● Task requirements
Which lines run from the one containing "Viewport: 384px width, 249px height." through the end of the data? Write them out exactly, with the pictures left out.

Saved entries
##########
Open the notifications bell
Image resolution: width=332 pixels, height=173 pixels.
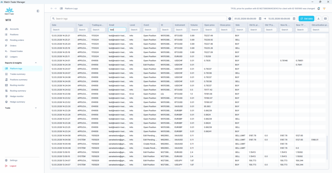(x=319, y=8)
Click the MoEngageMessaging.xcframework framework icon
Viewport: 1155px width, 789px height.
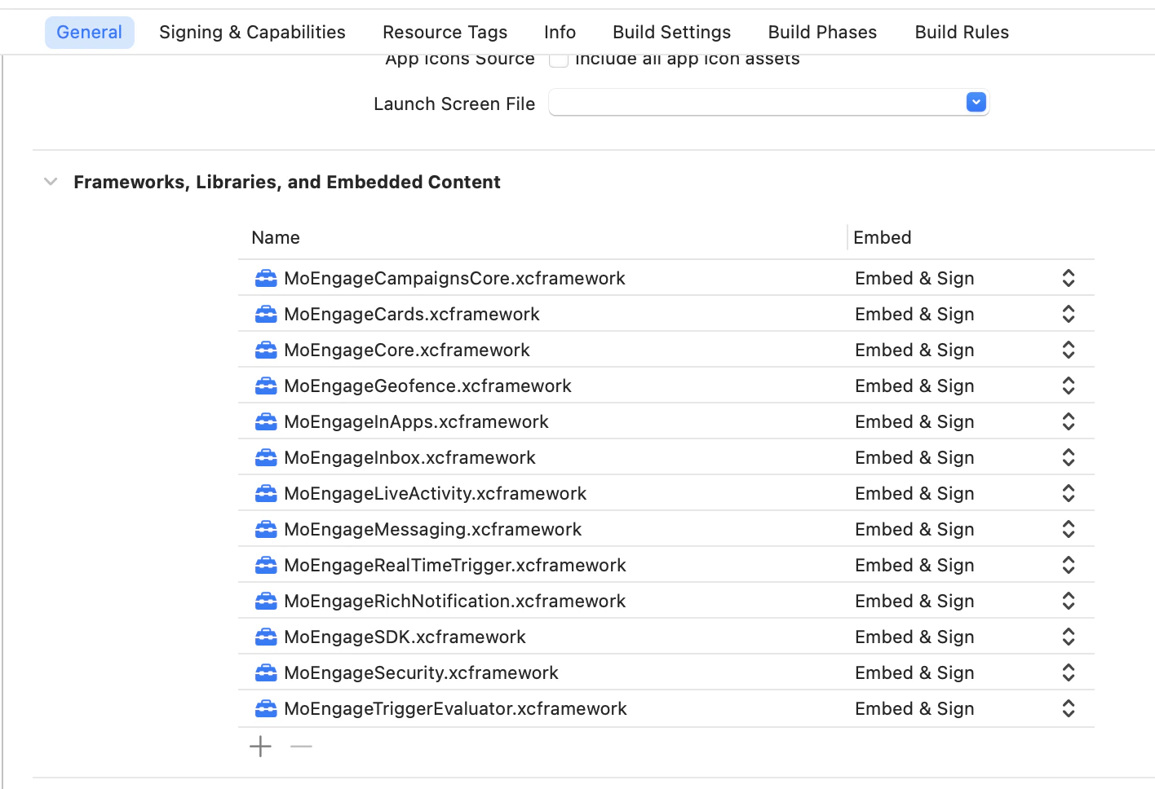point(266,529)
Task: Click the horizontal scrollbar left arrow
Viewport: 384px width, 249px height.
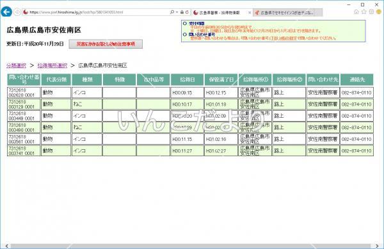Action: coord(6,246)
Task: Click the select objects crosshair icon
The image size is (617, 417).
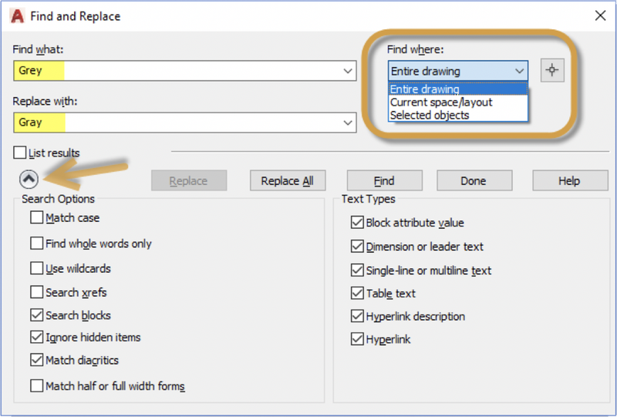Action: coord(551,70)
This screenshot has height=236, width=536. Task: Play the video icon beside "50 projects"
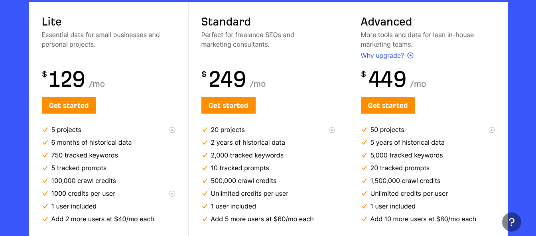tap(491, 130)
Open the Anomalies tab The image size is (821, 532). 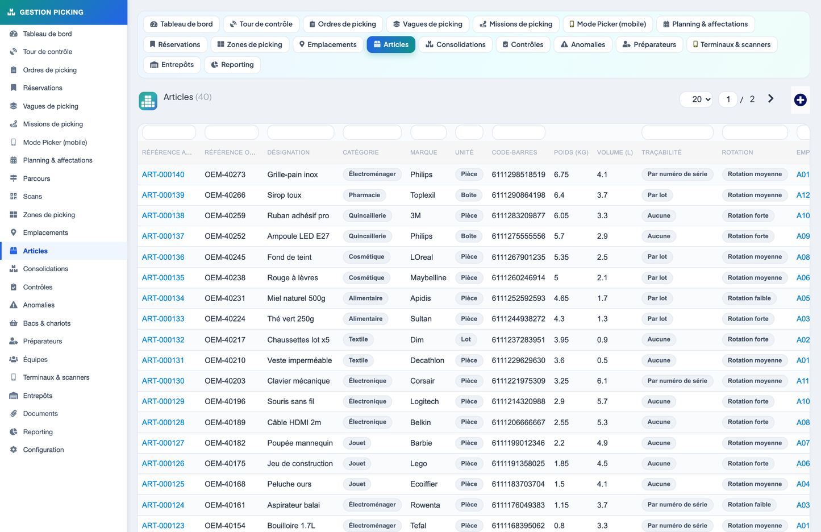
##########
● Answer
Viewport: 384px width, 249px height.
Action: coord(6,246)
Task: Click the select objects crosshair icon
The image size is (617, 417).
Action: coord(551,70)
This screenshot has height=236, width=536. Task: Play the video icon beside "50 projects"
tap(491, 130)
Open the Anomalies tab The image size is (821, 532). 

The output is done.